Adams, que será su sucesor, es ahora su ministro. Su ascensión a este puesto, antesala de la presidencia de la república, hizo surgir un rival, Mr. Clay, que se convertirá en leader de la oposición al gobierno en la cámara de representantes. Estos dos adversarios políticos serán las columnas centrales que discutirán el reconocimiento inmediato o no de las Provincias Unidas, en las cuales va incluida la Banda Oriental; esa tierra que con tanto tesón defiende Artigas, ellos lo saben muy bien, de las ambiciones europeas. Será el presidente Monroe, el mismo que en 1823 lanzará su célebre doctrina de “América para los americanos”, quien tendrá que intervenir. ¿Puede pedirse mayor comunidad de ideales entre los hombres del Norte y nuestro modesto, pero grande, caudillo del Sur?
El delegado Aguirre que lleva representación del directorio de Buenos Aires y de O’Higgins, como jefe del territorio chileno, no lleva ninguna de Artigas. ¡Qué había de llevar! Eso es, precisamente, lo que se le ocurre a Mr. Adams preguntarle al representante argentino.
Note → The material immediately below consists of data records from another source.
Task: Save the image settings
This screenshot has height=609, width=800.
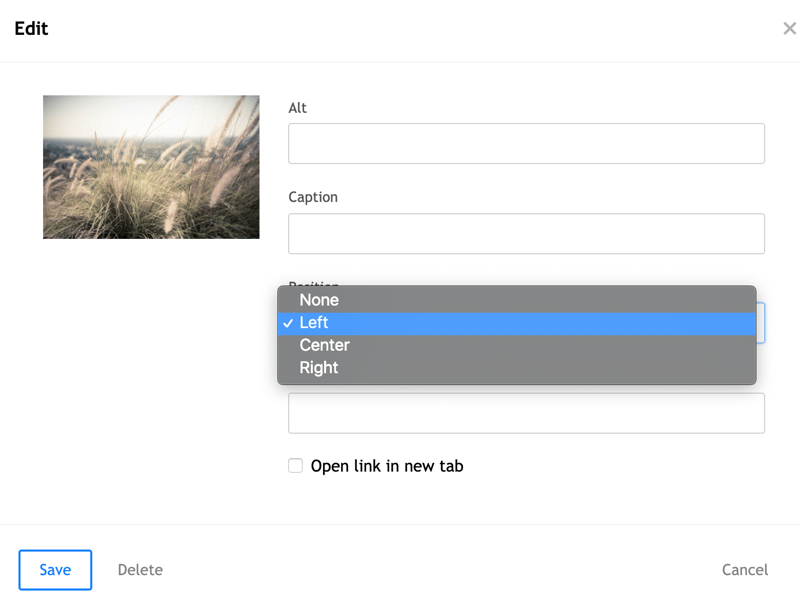Action: pyautogui.click(x=55, y=570)
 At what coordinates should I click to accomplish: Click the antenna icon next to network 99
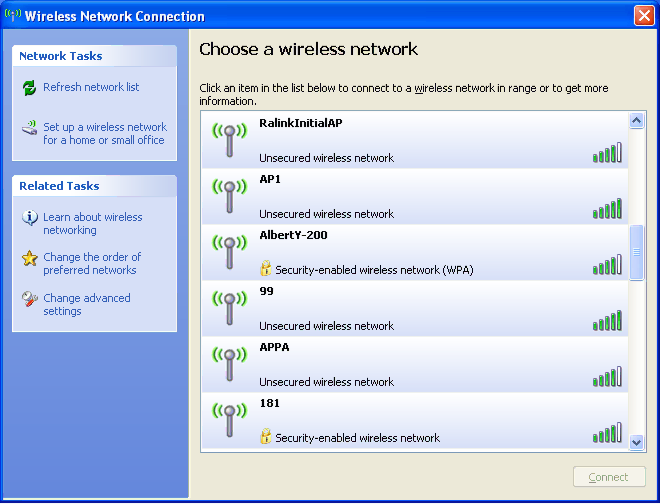[x=229, y=308]
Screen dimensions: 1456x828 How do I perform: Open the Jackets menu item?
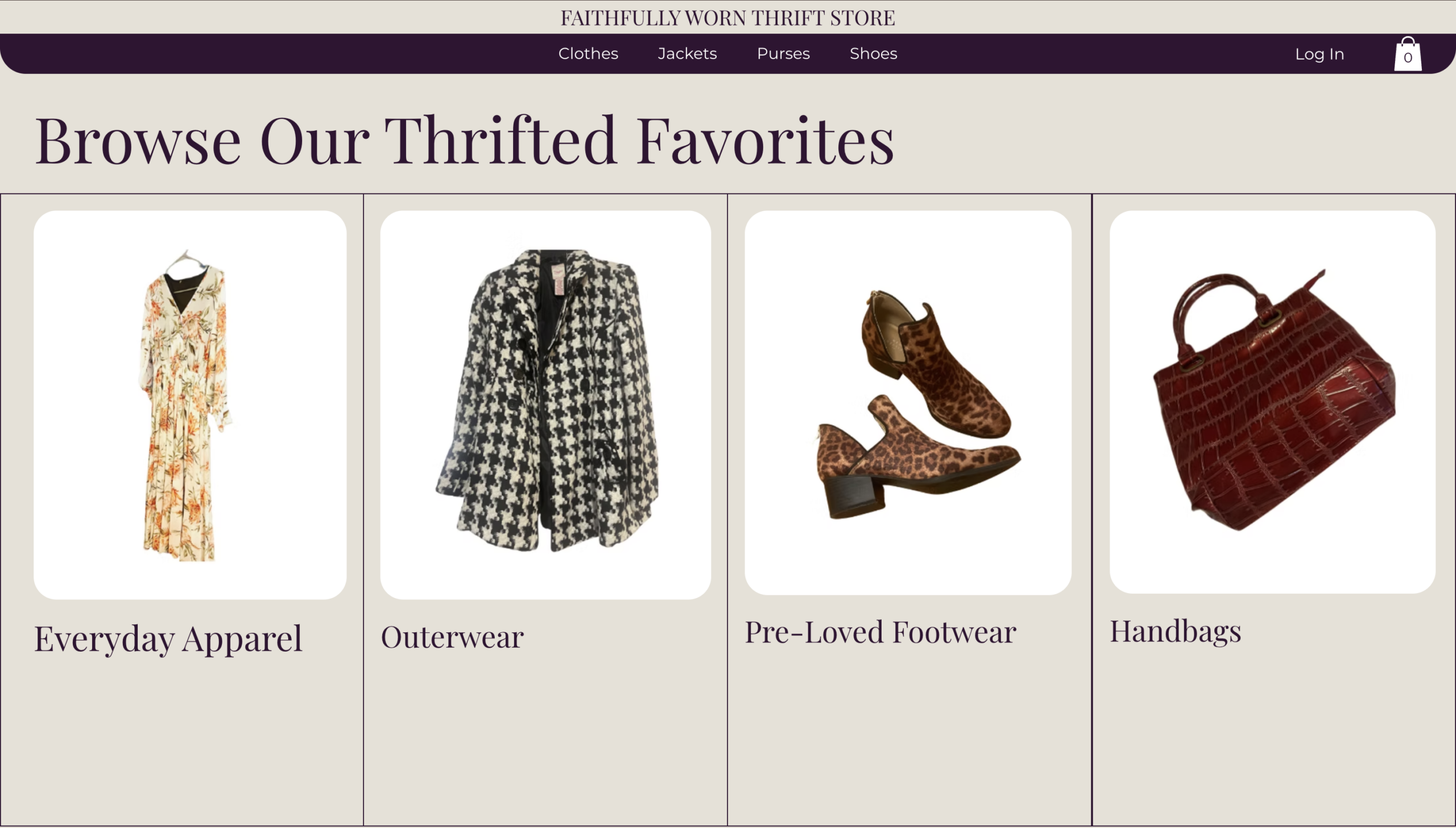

Ha de ser también este punto, que por insignificante ni siquiera se pensó en él al enviar al delegado, el que ha de ocupar cinco sesiones consecutivas, las del 24, 25, 26, 27 y 28 de marzo de 1818; las cuales resultaron una apoteosis tributada a nuestro procer.
Veamos cómo sucedieron las cosas.
El enviado de Pueyrredón fué recibido una sola vez por el presidente Monroe, quien le reiteró las protestas de amistad de los Estados Unidos a sus hermanos del Sur. Trató ampliamente con su ministro Mr. Adams, y éste conocía, tal vez mejor que el comisionado, los entretelones de la turbia política rioplatense. Zorrilla de San
Martín ha resumido, del libro de sesiones, aquellas largas conferencias en una interesante página que vamos a transcribir, respetando la autoridad de su pluma: “El agente argentino, dice, se pone entonces en comunicación escrita con el Ministro Adams, al que elocuentemente expone los títulos que tienen las “Provincias Unidas” al reconocimiento; pero al entrar a precisar su negocio el representante de Buenos Aires se ve desconcertado por la siguiente pregunta: “¿Cuáles son los territorios que han de constituir el nuevo Estado, cuya representación invoquéis y cuya independencia queréis ver reconocida por la democracia de Washington?”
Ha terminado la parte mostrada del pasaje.